WNEP.com | News, Weather & Sports from WNEP-TV — Proud to Serve Northeastern and Central Pennsylvania

Police Identify Wilkes-Barre Shooting Victim

A neighborhood in Wilkes-Barre is in mourning after the deadly shooting of a teenager Thursday night who was walking along a city street. Friends and family of ...

A neighborhood in Wilkes-Barre is in mourning after the deadly shooting of a teenager Thursday night who was walking along a city street.

Friends and family of 14-year-old Tyler Winstead simply want to know why an unarmed, 100 pound honor student who they said never got into trouble was taken away from them so suddenly, so violently.

Flowers, balloons and candles mark the spot on Hill Street in Wilkes-Barre where someone gunned down Tyler Winstead.

Police said the teen was walking home with a friend after playing basketball at a youth center earlier in the evening when someone shot him once in the chest. He died a short time later.

Winstead lived with his grandparents and his five brothers and sisters.

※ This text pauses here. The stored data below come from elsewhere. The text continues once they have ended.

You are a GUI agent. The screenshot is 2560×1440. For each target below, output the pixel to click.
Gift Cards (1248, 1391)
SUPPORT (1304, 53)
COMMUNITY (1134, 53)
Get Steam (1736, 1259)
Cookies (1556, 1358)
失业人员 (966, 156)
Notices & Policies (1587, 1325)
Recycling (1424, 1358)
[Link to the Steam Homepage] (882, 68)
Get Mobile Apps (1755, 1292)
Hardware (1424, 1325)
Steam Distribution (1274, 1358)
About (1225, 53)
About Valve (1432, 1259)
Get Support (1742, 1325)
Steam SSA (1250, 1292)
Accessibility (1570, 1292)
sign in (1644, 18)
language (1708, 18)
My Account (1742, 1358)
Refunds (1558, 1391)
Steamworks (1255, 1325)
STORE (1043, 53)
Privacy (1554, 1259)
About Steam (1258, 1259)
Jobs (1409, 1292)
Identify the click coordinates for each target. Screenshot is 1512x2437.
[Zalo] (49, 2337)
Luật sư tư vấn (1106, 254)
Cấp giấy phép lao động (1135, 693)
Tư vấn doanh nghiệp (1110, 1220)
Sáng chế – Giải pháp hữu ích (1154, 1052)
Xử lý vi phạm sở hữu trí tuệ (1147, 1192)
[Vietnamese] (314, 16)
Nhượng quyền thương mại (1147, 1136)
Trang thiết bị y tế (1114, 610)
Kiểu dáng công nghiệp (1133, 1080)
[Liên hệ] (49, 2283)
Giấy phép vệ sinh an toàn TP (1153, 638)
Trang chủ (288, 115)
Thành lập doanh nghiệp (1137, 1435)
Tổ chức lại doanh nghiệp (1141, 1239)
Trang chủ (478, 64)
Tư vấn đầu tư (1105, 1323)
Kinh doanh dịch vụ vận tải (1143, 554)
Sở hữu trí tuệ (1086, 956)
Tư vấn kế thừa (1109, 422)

"Good kid, there's nothing else I can say. He was a good kid, period.  He wasn't hanging on the street. He wasn't. He wasn't," said grandmother Carol Golden. "The friend that he was with, the cops told him to leave town, to go away for a while, to lay low because he say the guy that shot him so they are afraid they are going to come back for him."

Newswatch 16 asked police if they actually wanted Winstead's friend, but they would not comment.

The boy's friends and family members said he never got into trouble, made the honor roll at GAR Junior High School, sang in a church choir and loved playing basketball and video games.

"I was shocked, I was shocked, normally I would be looking out of my window. I live right here, right in front of him and I'm always in that window and for some reason, I wasn't in the window that night. The strange part if both of my windows are open, I didn't hear no shots, I look immediatly out of the window, I didn't see anything. nothing, nothing, it was quiet," said Annie Bryant of Wilkes-Barre.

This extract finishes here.